(Task item): Pull every line holding the string "will" from the records below.

◇ ◇ ◇

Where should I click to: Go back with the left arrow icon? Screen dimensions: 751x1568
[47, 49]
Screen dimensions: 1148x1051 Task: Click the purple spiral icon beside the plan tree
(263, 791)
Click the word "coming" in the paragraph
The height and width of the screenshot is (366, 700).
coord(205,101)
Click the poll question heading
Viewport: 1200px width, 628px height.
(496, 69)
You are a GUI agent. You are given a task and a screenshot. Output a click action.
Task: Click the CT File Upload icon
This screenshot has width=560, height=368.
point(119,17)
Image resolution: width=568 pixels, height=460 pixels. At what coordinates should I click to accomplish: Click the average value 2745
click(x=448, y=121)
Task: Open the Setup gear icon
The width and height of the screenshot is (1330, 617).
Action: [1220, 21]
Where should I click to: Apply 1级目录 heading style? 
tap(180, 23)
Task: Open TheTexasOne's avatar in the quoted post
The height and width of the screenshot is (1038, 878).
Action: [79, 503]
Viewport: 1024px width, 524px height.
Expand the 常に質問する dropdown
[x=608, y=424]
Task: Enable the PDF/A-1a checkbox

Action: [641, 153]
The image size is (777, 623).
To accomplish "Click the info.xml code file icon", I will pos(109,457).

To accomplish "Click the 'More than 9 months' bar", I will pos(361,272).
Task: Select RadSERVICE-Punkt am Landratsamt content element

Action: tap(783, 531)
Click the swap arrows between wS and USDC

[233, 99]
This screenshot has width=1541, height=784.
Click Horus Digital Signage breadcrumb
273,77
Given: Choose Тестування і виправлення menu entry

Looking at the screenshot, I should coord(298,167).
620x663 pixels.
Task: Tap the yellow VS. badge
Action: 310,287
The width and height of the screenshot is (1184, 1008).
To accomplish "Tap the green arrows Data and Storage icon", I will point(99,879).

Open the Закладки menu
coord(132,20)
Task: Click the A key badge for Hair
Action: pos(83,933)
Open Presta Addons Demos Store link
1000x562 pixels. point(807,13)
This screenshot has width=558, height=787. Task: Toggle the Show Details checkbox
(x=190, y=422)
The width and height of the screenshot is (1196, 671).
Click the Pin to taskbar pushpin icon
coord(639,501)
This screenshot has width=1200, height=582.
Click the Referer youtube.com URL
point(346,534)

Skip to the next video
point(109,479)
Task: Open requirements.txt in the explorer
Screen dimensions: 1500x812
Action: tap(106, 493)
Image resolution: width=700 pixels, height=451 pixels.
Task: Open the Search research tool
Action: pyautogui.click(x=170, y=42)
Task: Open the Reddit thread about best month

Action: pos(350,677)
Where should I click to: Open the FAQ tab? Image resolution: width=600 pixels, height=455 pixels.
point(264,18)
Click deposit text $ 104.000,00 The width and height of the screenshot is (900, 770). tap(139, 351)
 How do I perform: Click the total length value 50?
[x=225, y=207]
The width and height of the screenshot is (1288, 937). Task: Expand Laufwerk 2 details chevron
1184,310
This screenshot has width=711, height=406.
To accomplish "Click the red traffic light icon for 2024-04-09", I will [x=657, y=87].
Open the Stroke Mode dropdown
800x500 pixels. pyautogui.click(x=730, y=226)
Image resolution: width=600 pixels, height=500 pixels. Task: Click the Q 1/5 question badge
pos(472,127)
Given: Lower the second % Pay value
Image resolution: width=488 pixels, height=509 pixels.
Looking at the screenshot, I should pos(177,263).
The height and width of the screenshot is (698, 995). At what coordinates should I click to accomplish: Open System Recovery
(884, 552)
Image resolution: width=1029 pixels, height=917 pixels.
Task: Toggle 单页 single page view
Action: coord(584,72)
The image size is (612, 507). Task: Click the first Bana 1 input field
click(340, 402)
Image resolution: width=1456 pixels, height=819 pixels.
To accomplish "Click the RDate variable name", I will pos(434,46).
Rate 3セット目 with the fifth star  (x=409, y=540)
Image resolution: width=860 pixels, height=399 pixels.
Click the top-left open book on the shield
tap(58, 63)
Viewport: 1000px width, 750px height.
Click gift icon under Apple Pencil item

◇ ◇ ◇

(Your response):
To accomplish "Click the info.xml code file icon", I will pos(109,457).
To accomplish "Click the 'More than 9 months' bar", I will pos(361,272).
To accomplish "Tap the green arrows Data and Storage icon", I will point(99,879).
To accomplish "Click the red traffic light icon for 2024-04-09", I will [x=657, y=87].
To accomplish "Click the RDate variable name", I will pos(434,46).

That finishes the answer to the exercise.